Data provided section start

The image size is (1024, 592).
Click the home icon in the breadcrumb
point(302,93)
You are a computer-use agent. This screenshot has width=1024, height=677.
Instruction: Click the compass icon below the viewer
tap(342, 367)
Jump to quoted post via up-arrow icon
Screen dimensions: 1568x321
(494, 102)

Data provided section end

# What you should do
Set down, word for word, every line from the line that holds "Instruction: Click the" to the end of the entries above, including both ends.

# Solved exercise
Instruction: Click the compass icon below the viewer
tap(342, 367)
Jump to quoted post via up-arrow icon
Screen dimensions: 1568x321
(494, 102)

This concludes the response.